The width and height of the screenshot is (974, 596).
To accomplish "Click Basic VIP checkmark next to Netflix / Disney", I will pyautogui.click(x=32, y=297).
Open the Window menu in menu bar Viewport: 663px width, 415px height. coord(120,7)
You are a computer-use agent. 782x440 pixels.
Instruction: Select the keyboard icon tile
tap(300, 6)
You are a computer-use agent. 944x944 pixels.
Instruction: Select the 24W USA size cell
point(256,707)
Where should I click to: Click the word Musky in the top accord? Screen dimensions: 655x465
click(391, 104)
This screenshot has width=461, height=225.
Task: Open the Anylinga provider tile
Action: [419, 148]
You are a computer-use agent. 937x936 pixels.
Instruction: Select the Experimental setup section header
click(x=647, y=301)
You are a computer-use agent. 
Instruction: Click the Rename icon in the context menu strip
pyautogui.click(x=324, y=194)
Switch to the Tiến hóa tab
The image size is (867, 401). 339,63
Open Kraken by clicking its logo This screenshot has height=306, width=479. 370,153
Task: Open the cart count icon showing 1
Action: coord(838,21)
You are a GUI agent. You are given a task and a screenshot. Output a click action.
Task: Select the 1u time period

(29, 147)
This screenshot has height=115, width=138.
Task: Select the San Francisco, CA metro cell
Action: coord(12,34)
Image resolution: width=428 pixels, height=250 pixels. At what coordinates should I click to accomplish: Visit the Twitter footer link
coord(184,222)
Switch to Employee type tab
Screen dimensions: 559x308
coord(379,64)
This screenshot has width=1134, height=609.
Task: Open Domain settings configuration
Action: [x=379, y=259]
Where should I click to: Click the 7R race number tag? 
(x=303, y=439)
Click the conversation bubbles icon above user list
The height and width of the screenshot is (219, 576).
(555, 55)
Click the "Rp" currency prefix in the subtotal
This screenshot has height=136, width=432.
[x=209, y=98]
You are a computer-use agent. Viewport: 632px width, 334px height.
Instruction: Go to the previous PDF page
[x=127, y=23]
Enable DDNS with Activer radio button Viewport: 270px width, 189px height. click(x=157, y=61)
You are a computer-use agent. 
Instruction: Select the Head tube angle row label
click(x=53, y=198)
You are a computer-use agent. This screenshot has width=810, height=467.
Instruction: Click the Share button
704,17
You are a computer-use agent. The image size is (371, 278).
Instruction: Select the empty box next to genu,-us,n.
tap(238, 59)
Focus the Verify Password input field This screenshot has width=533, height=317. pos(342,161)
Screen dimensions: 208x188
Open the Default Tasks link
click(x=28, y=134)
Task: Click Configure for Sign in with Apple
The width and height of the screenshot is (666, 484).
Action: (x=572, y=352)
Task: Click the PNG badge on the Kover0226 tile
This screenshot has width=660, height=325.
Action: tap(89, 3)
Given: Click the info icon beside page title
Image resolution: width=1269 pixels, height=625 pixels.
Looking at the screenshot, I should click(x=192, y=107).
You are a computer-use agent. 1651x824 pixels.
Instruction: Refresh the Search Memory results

What is expected.
Your reply must repeat the records above exactly and in full.

Exercise response.
The width and height of the screenshot is (974, 596).
To accomplish "Click Basic VIP checkmark next to Netflix / Disney", I will pyautogui.click(x=32, y=297).
Open the Window menu in menu bar Viewport: 663px width, 415px height. coord(120,7)
You are a computer-use agent. 782x440 pixels.
Instruction: Select the keyboard icon tile
tap(300, 6)
You are a computer-use agent. 944x944 pixels.
Instruction: Select the 24W USA size cell
point(256,707)
Where should I click to: Click the word Musky in the top accord? Screen dimensions: 655x465
click(391, 104)
This screenshot has width=461, height=225.
Task: Open the Anylinga provider tile
Action: [419, 148]
You are a computer-use agent. 937x936 pixels.
Instruction: Select the Experimental setup section header
click(x=647, y=301)
You are a computer-use agent. 
Instruction: Click the Rename icon in the context menu strip
pyautogui.click(x=324, y=194)
Switch to the Tiến hóa tab
The image size is (867, 401). 339,63
Open Kraken by clicking its logo This screenshot has height=306, width=479. 370,153
Task: Open the cart count icon showing 1
Action: coord(838,21)
You are a GUI agent. You are given a task and a screenshot. Output a click action.
Task: Select the 1u time period

(29, 147)
This screenshot has height=115, width=138.
Task: Select the San Francisco, CA metro cell
Action: coord(12,34)
Image resolution: width=428 pixels, height=250 pixels. At what coordinates should I click to accomplish: Visit the Twitter footer link
coord(184,222)
Switch to Employee type tab
Screen dimensions: 559x308
coord(379,64)
This screenshot has width=1134, height=609.
Task: Open Domain settings configuration
Action: [x=379, y=259]
Where should I click to: Click the 7R race number tag? 
(x=303, y=439)
Click the conversation bubbles icon above user list
The height and width of the screenshot is (219, 576).
(555, 55)
Click the "Rp" currency prefix in the subtotal
This screenshot has height=136, width=432.
[x=209, y=98]
You are a computer-use agent. Viewport: 632px width, 334px height.
Instruction: Go to the previous PDF page
[x=127, y=23]
Enable DDNS with Activer radio button Viewport: 270px width, 189px height. click(x=157, y=61)
You are a computer-use agent. 
Instruction: Select the Head tube angle row label
click(x=53, y=198)
You are a computer-use agent. This screenshot has width=810, height=467.
Instruction: Click the Share button
704,17
You are a computer-use agent. The image size is (371, 278).
Instruction: Select the empty box next to genu,-us,n.
tap(238, 59)
Focus the Verify Password input field This screenshot has width=533, height=317. pos(342,161)
Screen dimensions: 208x188
Open the Default Tasks link
click(x=28, y=134)
Task: Click Configure for Sign in with Apple
The width and height of the screenshot is (666, 484).
Action: (x=572, y=352)
Task: Click the PNG badge on the Kover0226 tile
This screenshot has width=660, height=325.
Action: tap(89, 3)
Given: Click the info icon beside page title
Image resolution: width=1269 pixels, height=625 pixels.
Looking at the screenshot, I should click(x=192, y=107).
You are a computer-use agent. 1651x824 pixels.
Instruction: Refresh the Search Memory results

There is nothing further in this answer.